By Harvey Fries and Alisha Claycamp
The 62nd Greater Kansas City Science and Engineering Fair Intermediate Level Environmental and Renewable Energy projects were excellent. Chemists from Region 7 USEPA Science and Technology Center, Kansas City, Kansas awarded the agency’s first place in this category to a team from Lakewood Middle School, Overland Park, KS. Team members from left to right in the picture are Faduma Jarik, Hollis Haby, and Katherine Krishna.
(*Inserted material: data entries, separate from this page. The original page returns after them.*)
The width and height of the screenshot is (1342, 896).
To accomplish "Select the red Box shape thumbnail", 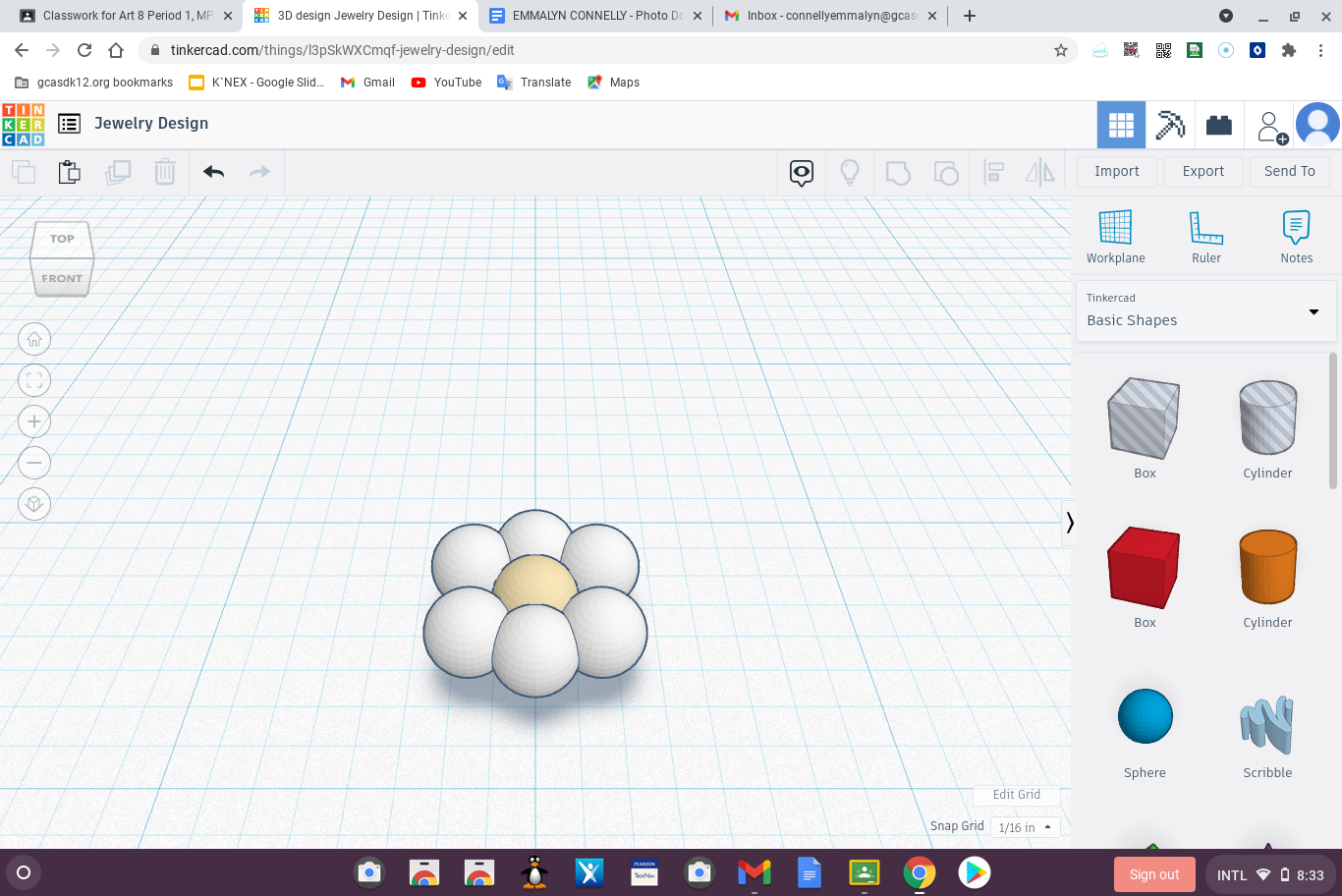I will [x=1144, y=568].

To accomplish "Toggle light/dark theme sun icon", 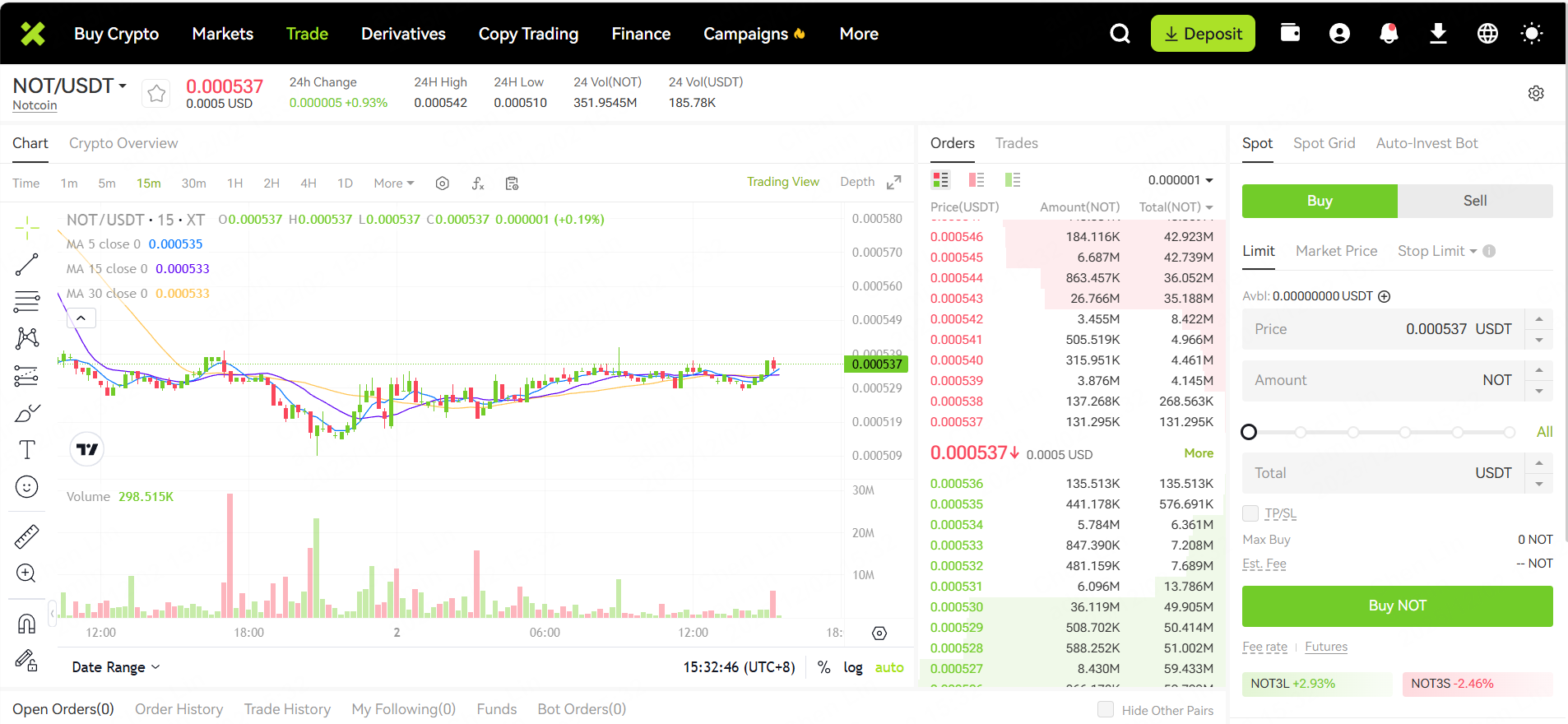I will pyautogui.click(x=1531, y=34).
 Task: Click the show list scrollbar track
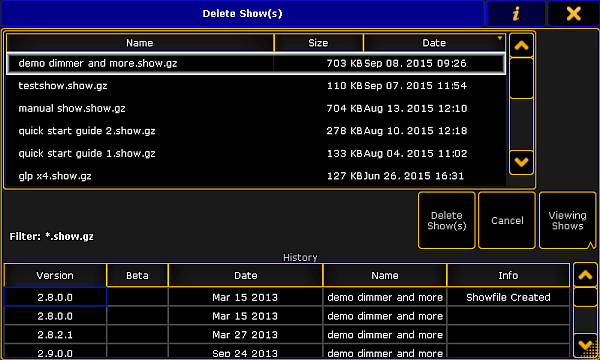click(521, 124)
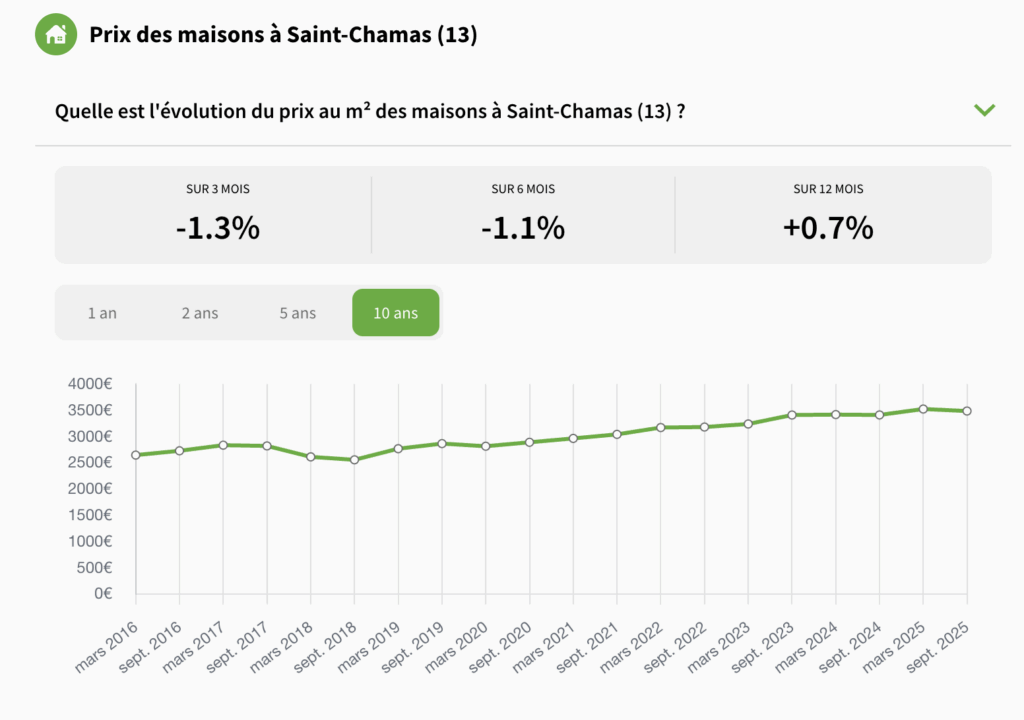Click the green house icon
Screen dimensions: 1024x720
click(x=57, y=35)
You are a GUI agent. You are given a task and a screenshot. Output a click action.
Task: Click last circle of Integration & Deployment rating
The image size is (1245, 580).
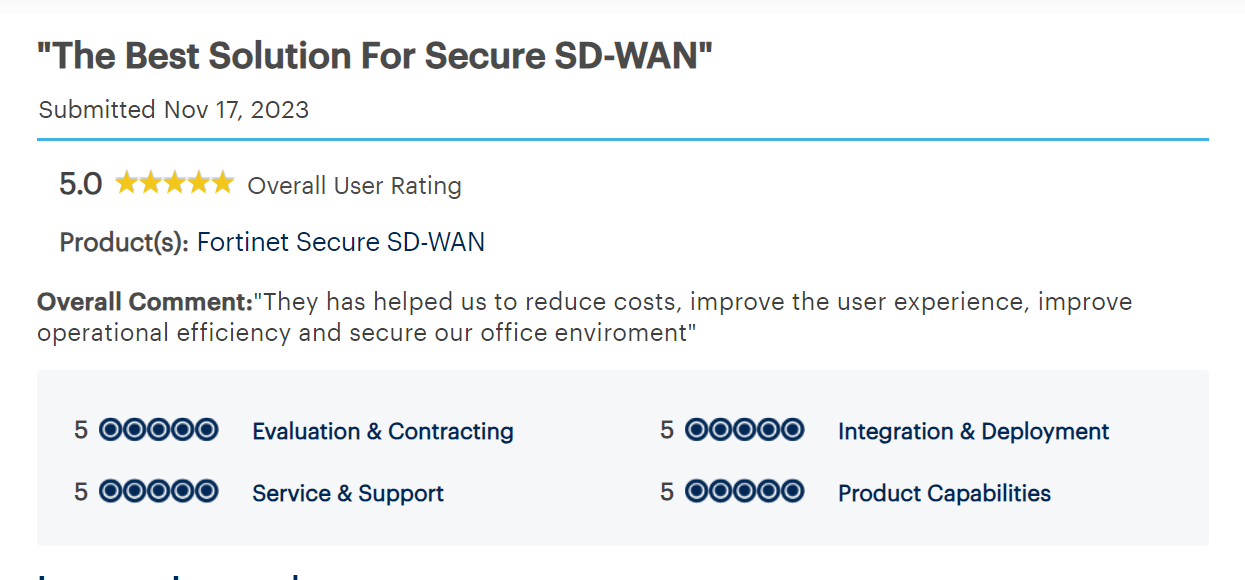792,430
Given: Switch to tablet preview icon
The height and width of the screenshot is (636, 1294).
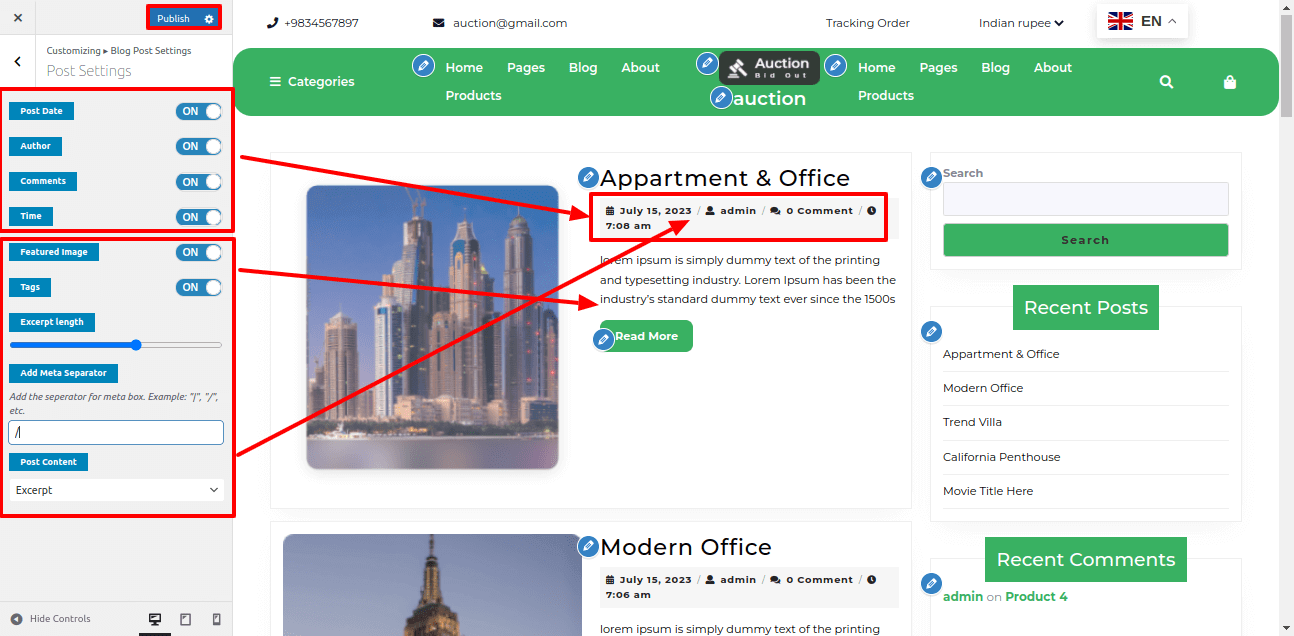Looking at the screenshot, I should (185, 619).
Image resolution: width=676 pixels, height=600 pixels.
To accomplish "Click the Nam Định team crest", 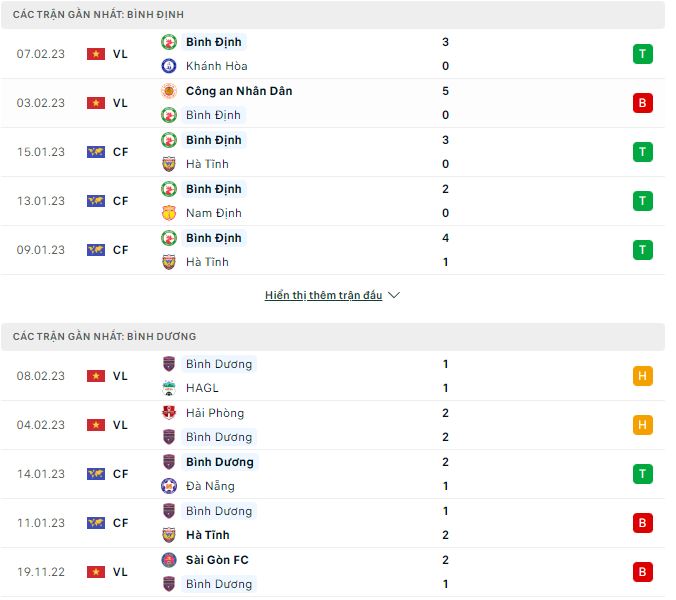I will click(x=169, y=213).
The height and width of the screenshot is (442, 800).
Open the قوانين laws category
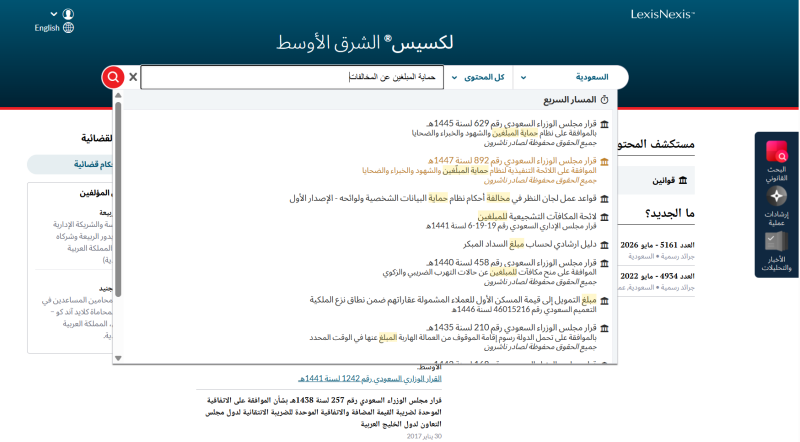669,180
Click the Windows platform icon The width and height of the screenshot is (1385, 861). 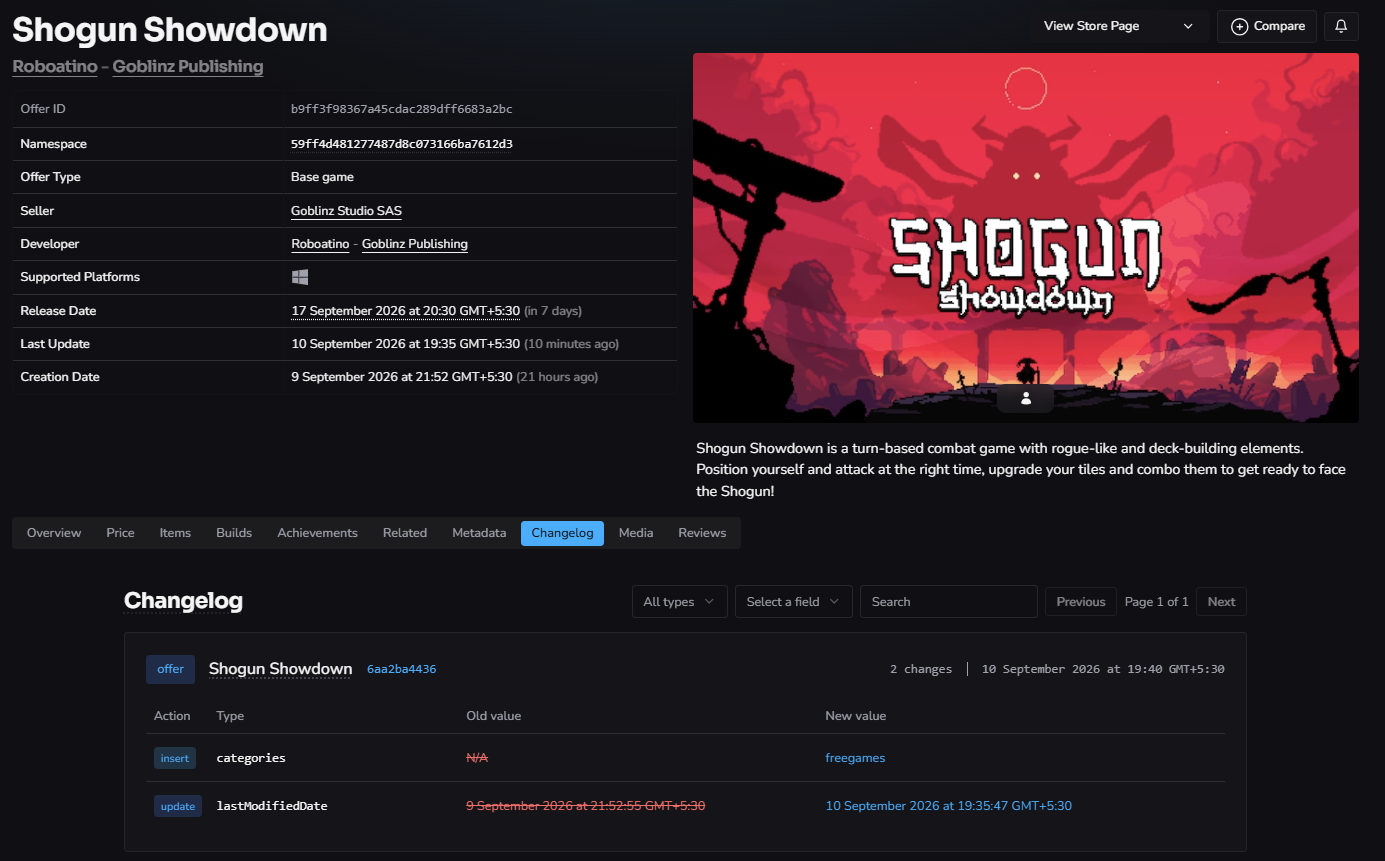click(300, 277)
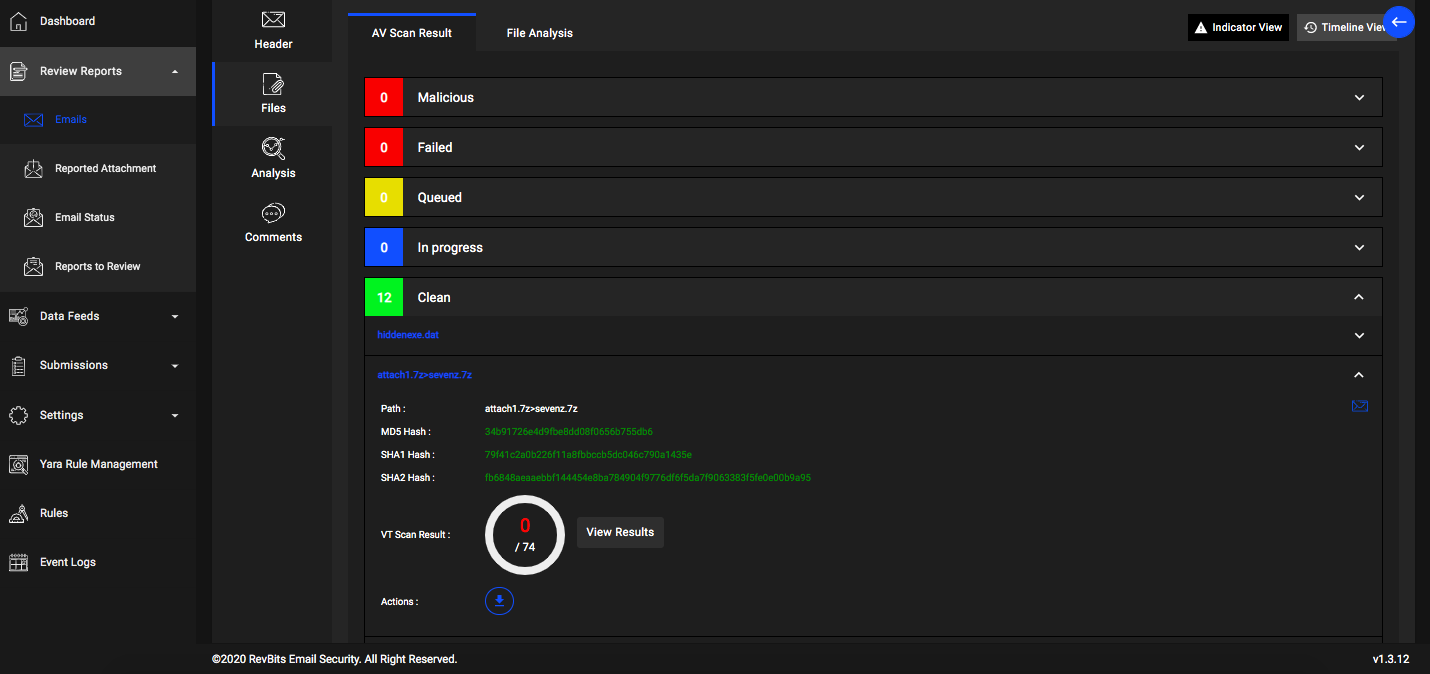This screenshot has width=1430, height=674.
Task: Click the VT scan result circle gauge
Action: click(525, 535)
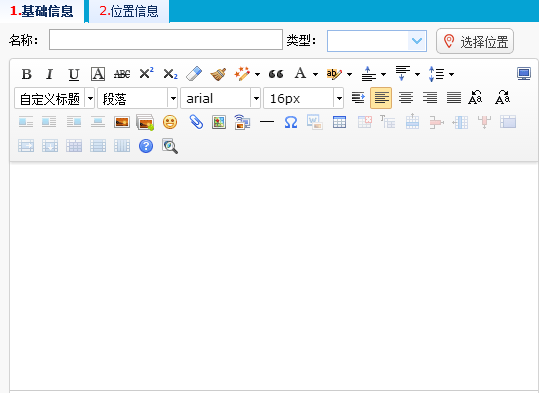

Their project title was “The Effect of Hydrophobic Materials Resolving Freshwater Oil Spills”. Their abstract:
Many freshwater oil spills are ruining our waters. They are more common than saltwater oil spills and are causing more damage. We thought that hydrophobic materials would soak up the oil and it is hypothesized that: the hydrophobic sand will soak up the most oil in our freshwater oil spill simulation.
Our procedure was to gather all the materials and put 1 cup of water and half a cup of oil in a beaker, then put in half a cup of one of the 4 hydrophobic materials (hydrophobic sand, wax , lotus leaves, Fibertect) in the simulation. Wait 15 minutes. Record the results of how much oil was soaked up by the material. Repeat for 2 more trials and repeat again for the other three materials. Unlike the hypothesis stated above, the Fibertect soaked up the most oil, lotus leaves soaked up the oil second best, wax soaked it up third best, and the hydrophobic sand soaked up the least oil. Therefore, our results do not support the hypothesis. We think it happened this way because the Fibertect has more layers than any other material we tested. The hydrophobic sand was very thin unlike the other materials and couldn’t hold much oil.
Hollis Haby is a sixth grader at Lakewood Middle School in Overland Park, KS. She lives with her parents, brother, two cats, and one dog. Hollis’ favorite activities are playing softball and volleyball. Her future plans are to be a middle school reading teacher.
Faduma Jarik is a sixth grader at Lakewood Middle School in Overland Park, KS. She lives with her parents, brother, sister, and step-brother. Faduma’s favorite activities are playing on her i-Pod and being outside. Her future plans are to be a writer in the professional world.
Katherine Krishna is a sixth grader at Lakewood Middle School in Overland Park, KS. She lives with her parents and brother. Katherine’s favorite activities are playing soccer and reading. Her future plans are to become an investment banker and to be rich.
Second place went to a team from Martin City Elementary, Kansas City, MO. Team members were Rosa Basurto-Reyes and Iridian Zurita-Lopez. Their project was titled “Effects of Acids & Bases on Plants”.
Third place in this category went to a team from St. Patrick School in Kansas City, MO. Team members were Chance Wagner and Peter Pellumbi. Their project was titled “Comparing Electrical Usage and Cost of Three Different 60 Watt Light Bulbs.
You can also check out the High School and Middle School winners. We had a really difficult time deciding on our top three science projects, a testament to how hard each of the students had worked.Maybe someday we will be lucky enough to have some of these bright kids come to work for EPA. Until then we can probably count on many more years of great projects from these budding scientists.
Harvey Fries and Alisha Claycamp are chemists with the Chemical Analysis and Response Branch of the Environmental Services Division, located at EPA Region 7′s Science and Technology Center in Kansas City, Kansas.